__WHAT YOU SHOULD DO__: Repeat only the lines below from the one that contains "You are a computer-use agent." through the final line, exactly. Omit pictures.

__RECORDS TO PROCESS__:
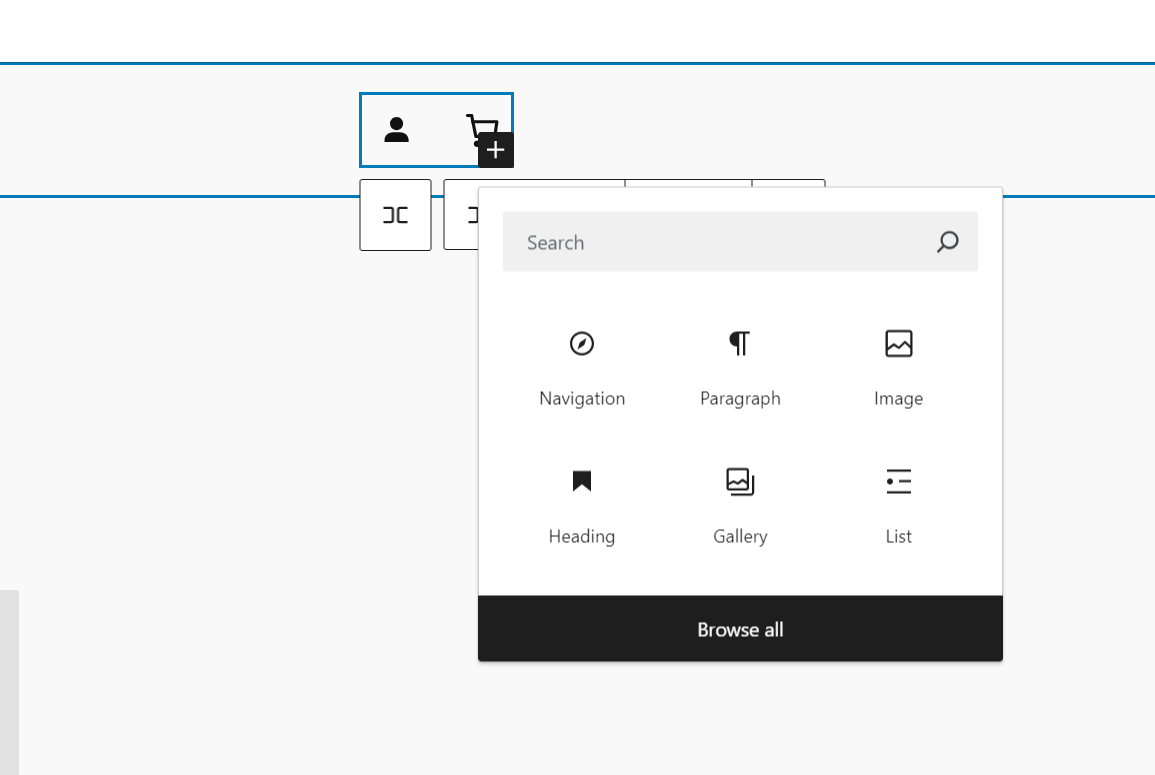Insert an Image block via its picture icon
1155x775 pixels.
coord(898,343)
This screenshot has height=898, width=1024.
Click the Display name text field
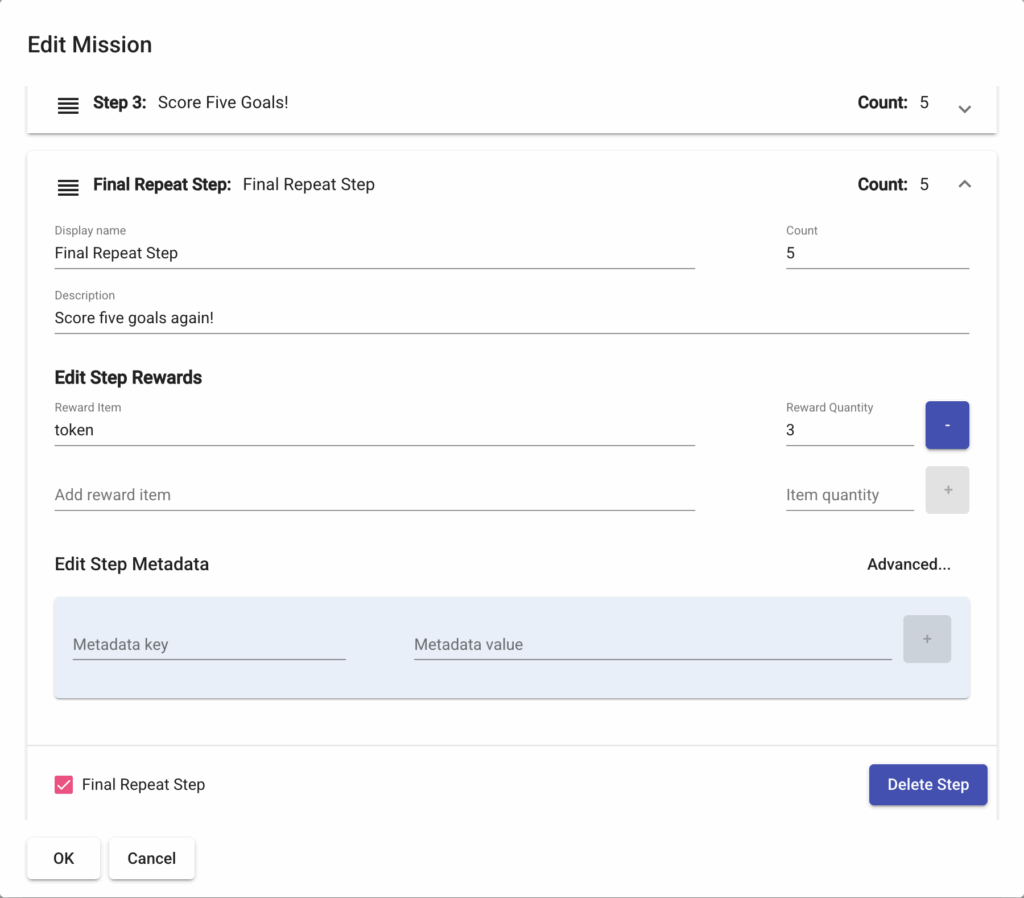pos(374,254)
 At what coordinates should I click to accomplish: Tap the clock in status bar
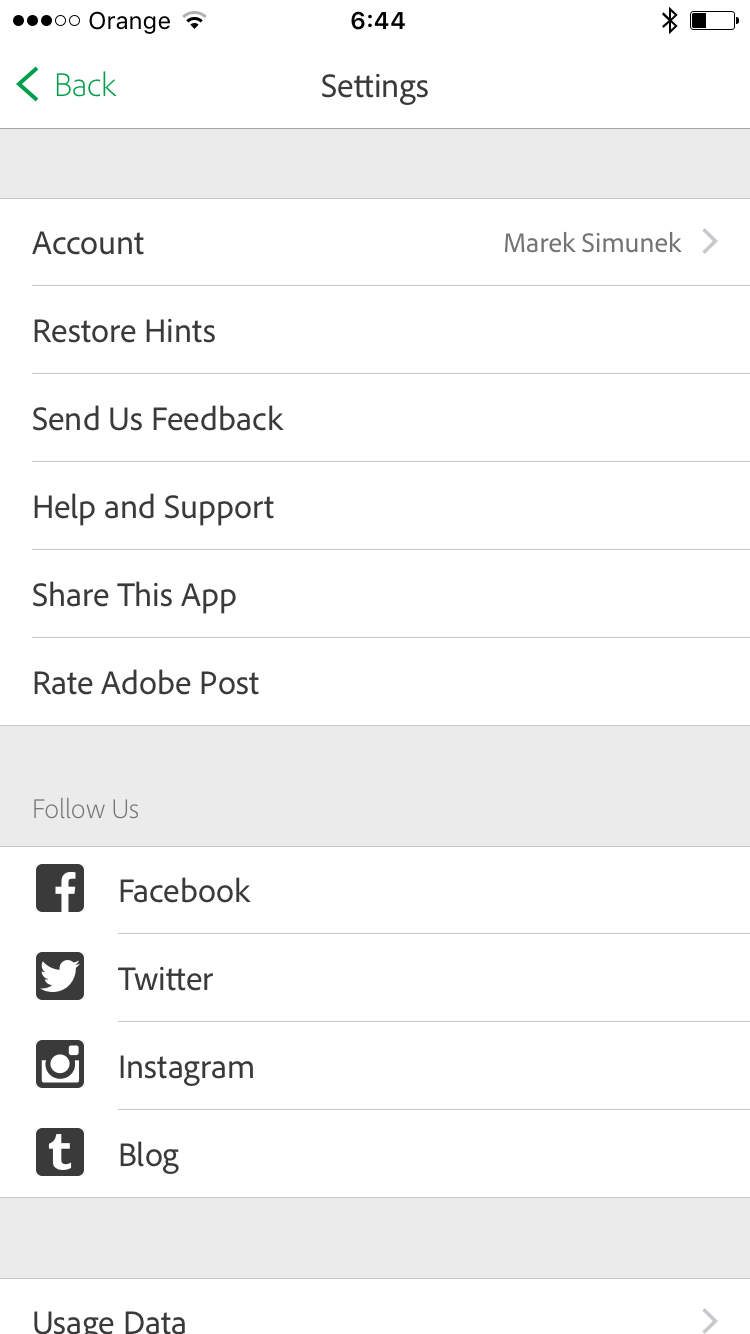[x=378, y=21]
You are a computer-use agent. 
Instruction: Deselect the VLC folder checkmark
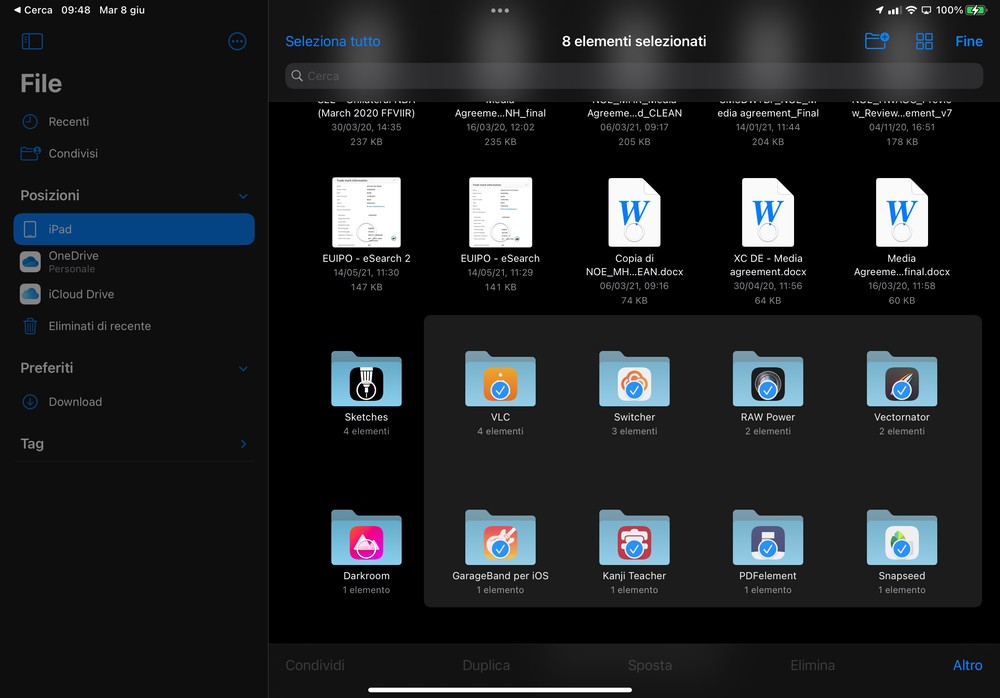point(500,389)
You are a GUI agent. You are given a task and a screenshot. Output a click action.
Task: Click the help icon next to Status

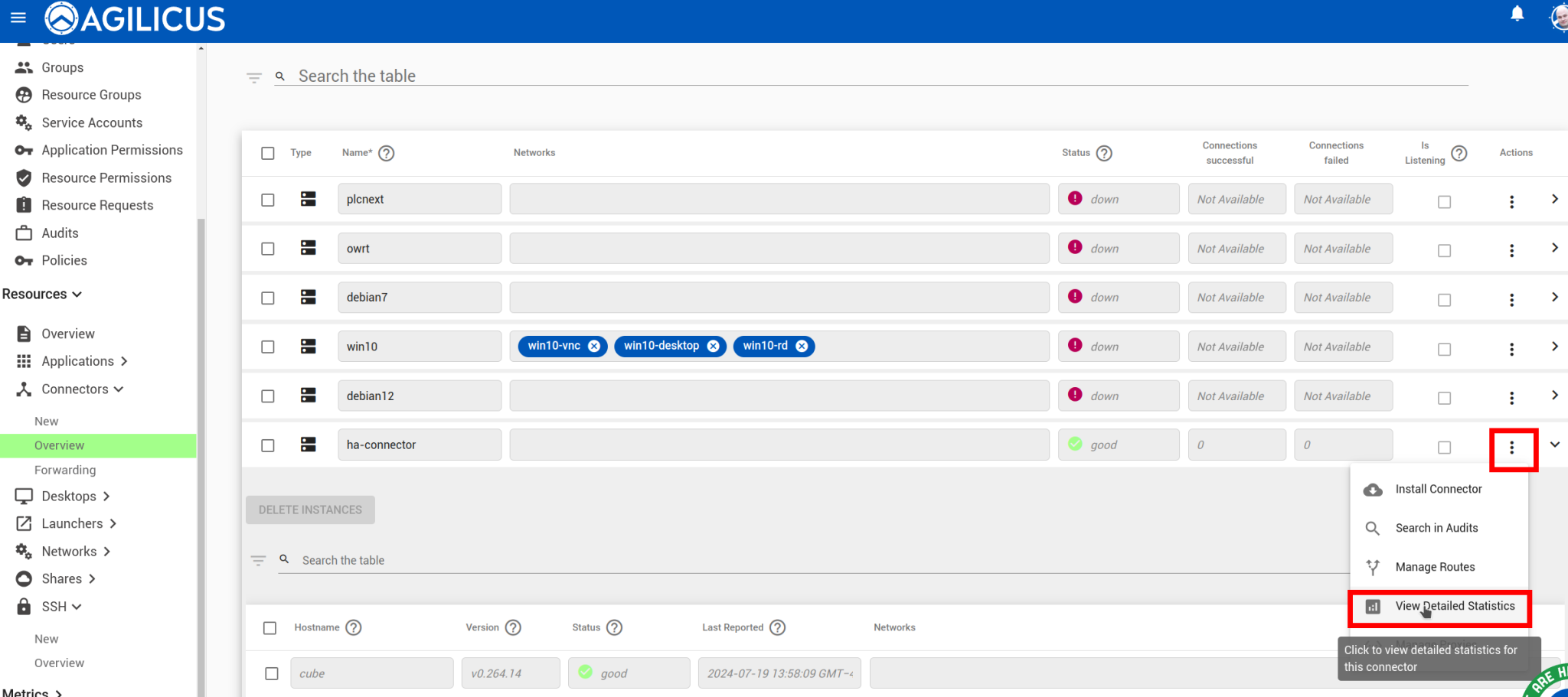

__OUTPUT FOR THIS EXERCISE__:
You are a computer-use agent. 
Instruction: Deselect the VLC folder checkmark
point(500,389)
You are a GUI agent. You are given a task and a screenshot. Output a click action.
Task: Click the help icon next to Status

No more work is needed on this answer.